» **WHAT NEEDS TO BE DONE**
Would you restate all the data that follows, word for word?

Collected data
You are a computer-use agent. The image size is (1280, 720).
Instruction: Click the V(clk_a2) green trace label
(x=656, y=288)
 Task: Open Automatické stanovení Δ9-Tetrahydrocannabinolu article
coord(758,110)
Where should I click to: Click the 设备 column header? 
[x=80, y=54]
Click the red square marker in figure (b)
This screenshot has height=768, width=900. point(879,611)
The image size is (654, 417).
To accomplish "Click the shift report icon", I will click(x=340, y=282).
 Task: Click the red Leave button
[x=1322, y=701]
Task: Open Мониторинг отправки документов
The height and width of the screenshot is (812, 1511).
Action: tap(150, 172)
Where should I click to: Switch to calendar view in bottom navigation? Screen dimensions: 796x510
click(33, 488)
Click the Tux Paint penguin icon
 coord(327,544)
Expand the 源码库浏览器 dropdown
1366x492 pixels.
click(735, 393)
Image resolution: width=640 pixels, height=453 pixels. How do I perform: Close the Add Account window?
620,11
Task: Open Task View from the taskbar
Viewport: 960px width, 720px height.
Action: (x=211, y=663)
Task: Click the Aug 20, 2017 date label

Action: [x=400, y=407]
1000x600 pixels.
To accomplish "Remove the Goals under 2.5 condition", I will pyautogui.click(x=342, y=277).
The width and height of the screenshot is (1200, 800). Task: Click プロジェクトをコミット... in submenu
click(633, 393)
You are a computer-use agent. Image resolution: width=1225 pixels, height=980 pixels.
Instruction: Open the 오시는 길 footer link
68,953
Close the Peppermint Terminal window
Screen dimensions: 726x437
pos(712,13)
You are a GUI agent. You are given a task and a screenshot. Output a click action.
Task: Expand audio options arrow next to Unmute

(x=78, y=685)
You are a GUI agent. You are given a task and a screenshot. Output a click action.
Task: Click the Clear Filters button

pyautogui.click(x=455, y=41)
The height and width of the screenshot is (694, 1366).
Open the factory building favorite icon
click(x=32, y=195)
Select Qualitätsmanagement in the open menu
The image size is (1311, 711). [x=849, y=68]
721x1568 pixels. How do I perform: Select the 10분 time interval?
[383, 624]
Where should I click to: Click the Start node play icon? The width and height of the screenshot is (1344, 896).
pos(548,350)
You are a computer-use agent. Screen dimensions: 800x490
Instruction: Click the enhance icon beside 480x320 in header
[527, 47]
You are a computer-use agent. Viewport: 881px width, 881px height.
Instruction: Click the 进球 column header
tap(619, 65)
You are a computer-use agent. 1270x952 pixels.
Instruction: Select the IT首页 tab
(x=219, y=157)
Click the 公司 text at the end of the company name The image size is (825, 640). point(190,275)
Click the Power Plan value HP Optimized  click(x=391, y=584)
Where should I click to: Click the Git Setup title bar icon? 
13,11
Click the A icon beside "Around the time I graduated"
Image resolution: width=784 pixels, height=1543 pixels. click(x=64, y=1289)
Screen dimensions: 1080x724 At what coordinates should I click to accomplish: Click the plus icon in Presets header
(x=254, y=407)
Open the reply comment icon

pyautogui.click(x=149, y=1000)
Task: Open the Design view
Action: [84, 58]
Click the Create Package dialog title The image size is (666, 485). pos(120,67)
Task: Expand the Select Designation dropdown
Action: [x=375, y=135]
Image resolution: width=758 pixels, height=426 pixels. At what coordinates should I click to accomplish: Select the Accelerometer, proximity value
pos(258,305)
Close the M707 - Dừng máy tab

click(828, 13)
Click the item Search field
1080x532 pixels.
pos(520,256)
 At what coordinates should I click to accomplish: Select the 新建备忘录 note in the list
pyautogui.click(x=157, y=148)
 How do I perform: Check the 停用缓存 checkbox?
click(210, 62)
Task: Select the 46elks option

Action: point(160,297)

» **RESPONSE AREA**
You are a computer-use agent. The image size is (1280, 720).
Instruction: Click the V(clk_a2) green trace label
(x=656, y=288)
 Task: Open Automatické stanovení Δ9-Tetrahydrocannabinolu article
coord(758,110)
Where should I click to: Click the 设备 column header? 
[x=80, y=54]
Click the red square marker in figure (b)
This screenshot has height=768, width=900. point(879,611)
The image size is (654, 417).
To accomplish "Click the shift report icon", I will click(x=340, y=282).
 Task: Click the red Leave button
[x=1322, y=701]
Task: Open Мониторинг отправки документов
The height and width of the screenshot is (812, 1511).
Action: tap(150, 172)
Where should I click to: Switch to calendar view in bottom navigation? Screen dimensions: 796x510
click(33, 488)
Click the Tux Paint penguin icon
 coord(327,544)
Expand the 源码库浏览器 dropdown
1366x492 pixels.
click(735, 393)
Image resolution: width=640 pixels, height=453 pixels. How do I perform: Close the Add Account window?
620,11
Task: Open Task View from the taskbar
Viewport: 960px width, 720px height.
Action: (x=211, y=663)
Task: Click the Aug 20, 2017 date label

Action: [x=400, y=407]
1000x600 pixels.
To accomplish "Remove the Goals under 2.5 condition", I will pyautogui.click(x=342, y=277).
The width and height of the screenshot is (1200, 800). Task: Click プロジェクトをコミット... in submenu
click(633, 393)
You are a computer-use agent. Image resolution: width=1225 pixels, height=980 pixels.
Instruction: Open the 오시는 길 footer link
68,953
Close the Peppermint Terminal window
Screen dimensions: 726x437
pos(712,13)
You are a GUI agent. You are given a task and a screenshot. Output a click action.
Task: Expand audio options arrow next to Unmute

(x=78, y=685)
You are a GUI agent. You are given a task and a screenshot. Output a click action.
Task: Click the Clear Filters button

pyautogui.click(x=455, y=41)
The height and width of the screenshot is (694, 1366).
Open the factory building favorite icon
click(x=32, y=195)
Select Qualitätsmanagement in the open menu
The image size is (1311, 711). [x=849, y=68]
721x1568 pixels. How do I perform: Select the 10분 time interval?
[383, 624]
Where should I click to: Click the Start node play icon? The width and height of the screenshot is (1344, 896).
pos(548,350)
You are a computer-use agent. Screen dimensions: 800x490
Instruction: Click the enhance icon beside 480x320 in header
[527, 47]
You are a computer-use agent. Viewport: 881px width, 881px height.
Instruction: Click the 进球 column header
tap(619, 65)
You are a computer-use agent. 1270x952 pixels.
Instruction: Select the IT首页 tab
(x=219, y=157)
Click the 公司 text at the end of the company name The image size is (825, 640). point(190,275)
Click the Power Plan value HP Optimized  click(x=391, y=584)
Where should I click to: Click the Git Setup title bar icon? 
13,11
Click the A icon beside "Around the time I graduated"
Image resolution: width=784 pixels, height=1543 pixels. click(x=64, y=1289)
Screen dimensions: 1080x724 At what coordinates should I click to accomplish: Click the plus icon in Presets header
(x=254, y=407)
Open the reply comment icon

pyautogui.click(x=149, y=1000)
Task: Open the Design view
Action: [84, 58]
Click the Create Package dialog title The image size is (666, 485). pos(120,67)
Task: Expand the Select Designation dropdown
Action: [x=375, y=135]
Image resolution: width=758 pixels, height=426 pixels. At what coordinates should I click to accomplish: Select the Accelerometer, proximity value
pos(258,305)
Close the M707 - Dừng máy tab

click(828, 13)
Click the item Search field
1080x532 pixels.
pos(520,256)
 At what coordinates should I click to accomplish: Select the 新建备忘录 note in the list
pyautogui.click(x=157, y=148)
 How do I perform: Check the 停用缓存 checkbox?
click(210, 62)
Task: Select the 46elks option

Action: point(160,297)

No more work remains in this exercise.